Parts of the exercise:
1. Retype the passage of the fractional-part equation discussion from "So $n=2,3,4,5...$ gives" to "negative solutions too.", keeping every character unchanged.
2. Continue the fractional-part equation discussion from the point where it stops.

Document text:
## begin
Number of solutions of $\left\{x\right\}+\left\{\frac{1}{x}\right\}=1$

Question

Find the number of solutions of $$\left\{x\right\}+\left\{\frac{1}{x}\right\}=1,$$ where $\left\{\cdot\right\}$ denotes Fractional part of real number $x$.

My try:

When $x \gt 1$ we get

$$\left\{x\right\}+\frac{1}{x}=1$$ $\implies$

$$\left\{x\right\}=1-\frac{1}{x}.$$

Letting $x=n+f$, where $n \in \mathbb{Z^+}$ and $ 0 \lt f \lt 1$, we get

$$f=1-\frac{1}{n+f}.$$

By Hint given by $J.G$, i am continuing the solution:

we have

$$f^2+(n-1)f+1-n=0$$ solving we get

$$f=\frac{-(n-1)+\sqrt{(n+3)(n-1)}}{2}$$ $\implies$

$$f=\frac{\left(\sqrt{n+3}-\sqrt{n-1}\right)\sqrt{n-1}}{2}$$

Now obviously $n \ne 1$ for if we get $f=0$

So $n=2,3,4,5...$ gives values of $f$ as

$\frac{\sqrt{5}-1}{2}$, $\sqrt{3}-1$, so on which gives infinite solutions.

Answer 1

Now multiply by $n+f$; solve a quadratic to express $f$ in terms of $n$. Don't forget to check negative solutions too.

Answer 2

Let $x:=n+f$. The equation is

$$f+\frac1{n+f}=1,$$

giving the solutions in $f$

$$f=\frac{\pm\sqrt{(n+1)^2-4}-n+1}2.$$

The negative sign cannot work, nor the negative $n$. Then $n\ge1$ is required, but $n=1$ yields $x=1$, which is wrong. Finally,

$$f=\frac{\sqrt{(n+1)^2-4}-n+1}2, \forall n>1.$$

Answer 3

Using continued fraction:

\begin{align} f+\frac{1}{n+f} &= 1 \tag{$n>1$, $0<f<1$} \\[5pt] n+f &= n+1-\frac{1}{n+f} \\[5pt] x &= n+\frac{n+f-1}{n+f} \\[5pt] &= n+\frac{1}{\dfrac{n+f}{n+f-1}} \\[5pt] &= n+\frac{1}{1+\dfrac{1}{n+f-1}} \\[5pt] x &= n+\frac{1}{1+\dfrac{1}{x-1}} \tag{$\star$} \\[5pt] &= \left[ n;\overline{1,(n-1)} \right] \\[5pt] \alpha &= \frac{n+1+\sqrt{(n-1)(n+3)}}{2} \tag{$\alpha=x$} \\[5pt] \beta &= \frac{n+1-\sqrt{(n-1)(n+3)}}{2} \tag{$\beta=\frac{1}{x}$} \end{align}

where $\alpha$, $\beta$ are the roots of $(\star)$.
## end
Supplied data:
## begin
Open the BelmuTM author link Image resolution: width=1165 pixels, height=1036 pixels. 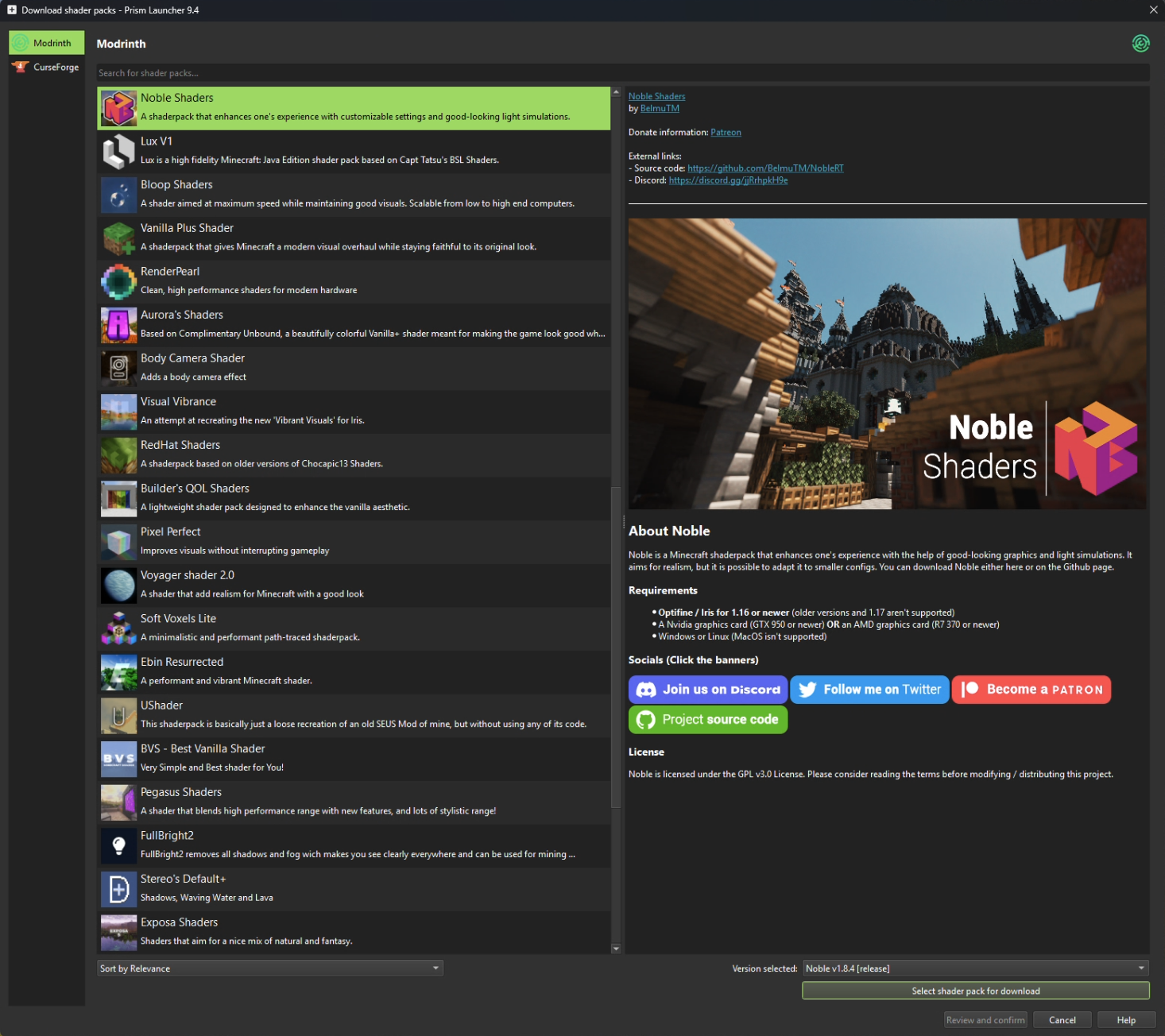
## end
## begin
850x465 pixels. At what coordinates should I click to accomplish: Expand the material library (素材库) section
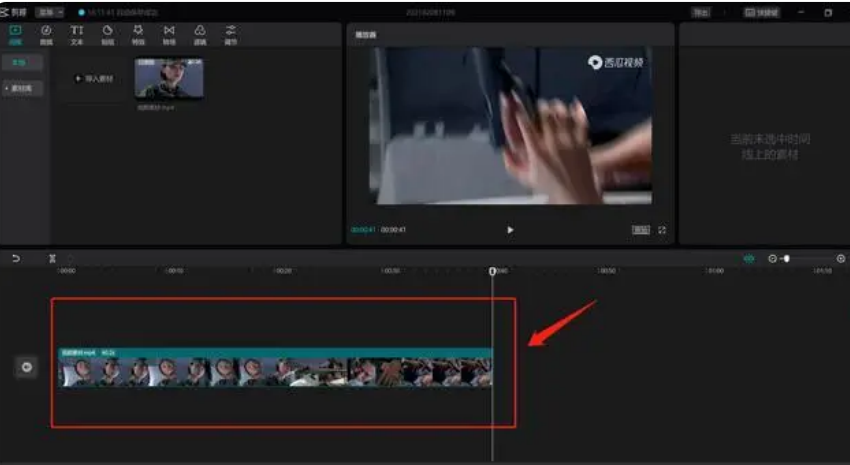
## end
Task results:
1.
So $n=2,3,4,5...$ gives values of $f$ as

$\frac{\sqrt{5}-1}{2}$, $\sqrt{3}-1$, so on which gives infinite solutions.

Answer 1

Now multiply by $n+f$; solve a quadratic to express $f$ in terms of $n$. Don't forget to check negative solutions too.

2.
Note that $\alpha \beta=1$, the symmetric roles for $\alpha$ and $\beta$.

Answer 4

Observations

I am assuming that $\{x\}=x-\lfloor x\rfloor$, which is in $[0,1)$.

There are no integer solutions; if $x\in\mathbb{Z}$, then $\{x\}+\left\{\frac1x\right\}=0+\left\{\frac1x\right\}\lt1$.

Since $\{x\}+\left\{\frac1x\right\}=1$ is stable under $x\leftrightarrow\frac1x$, we can get all positive solutions by looking at $x\gt1$.

Since $\{-x\}=1-\{x\}$ for all $x\not\in\mathbb{Z}$, $\{x\}+\left\{\frac1x\right\}=1$ is stable under $x\leftrightarrow-x$. Thus, we can get all solutions looking at $x\gt0$.

---

Assuming that $\boldsymbol{x\gt1}$

Let $t=\{x\}$ and $n=\lfloor x\rfloor$. This is equivalent to solving $$ t+\frac1{n+t}=1\tag1 $$ for $t\in[0,1)$. Equation $(1)$ gives the quadratic equation $$ t^2+(n-1)t-(n-1)=0\tag2 $$ which has the solution $$ t=\frac{-n+1+\sqrt{(n+1)^2-4}}2\tag3 $$ Since $x=n+t$, we get $$ x=\frac{n+1+\sqrt{(n+1)^2-4}}2\tag4 $$

---

All Solutions

As mentioned above, all solutions can be gotten by taking the reciprocal and negating $(4)$. That is, we can get all solutions, from $$ x=\frac{\pm n\pm\sqrt{n^2-4}}2\tag5 $$ where $n\in\mathbb{Z}$ and $n\ge3$.

Answer 5

It's simpler if you realize that:

EDIT (new text):

$\{a\} + \{\frac b\} = (a + b) - ([a]+ [b])$ and $([a] + [b])$ is always an integer. So $\{a\} + \{frac b\}$ is an integer if and only if $a + b$ is an integer.

Now $0\le \{a \} < 1$ so $0 \le \{a\} + \{b\} < 2$.

So $\{a \} +\{b\} = 0$ if and only if $a, b$ are both integers.

And $\{a\} + \{b\} = 1$ if and only if $ a + b$ is an integer but neither $a$ nor $b$ are integers.

Now the only way $x$ and $\frac 1x$ can both be integers is if $x=\pm 1$.

So $\{x\} + \{\frac 1x\} = 1$ means nothing more or than $\{x\} + \{\frac 1x\}$ is an integer and $x\ne \pm 1$.

OLD: $\{x\} + \{\frac 1x\} = (x + \frac 1x) - ([x] + [\frac 1x])$ and $([x] + [\frac 1x])$ is always an integer.

And as $0 \le \{k\} < 1$ and $\frac 1x \ne 0$ and if $\frac 1x$ is defined $x \ne 0$, then it is always the case that $0 < \{x\} + \{\frac 1x\} < 2$ whenever $x \ne 0$.

so $\{x\} + \{\frac 1x\} = 1$ means nothing more or less than $x + \frac 1x$ is an integer.

....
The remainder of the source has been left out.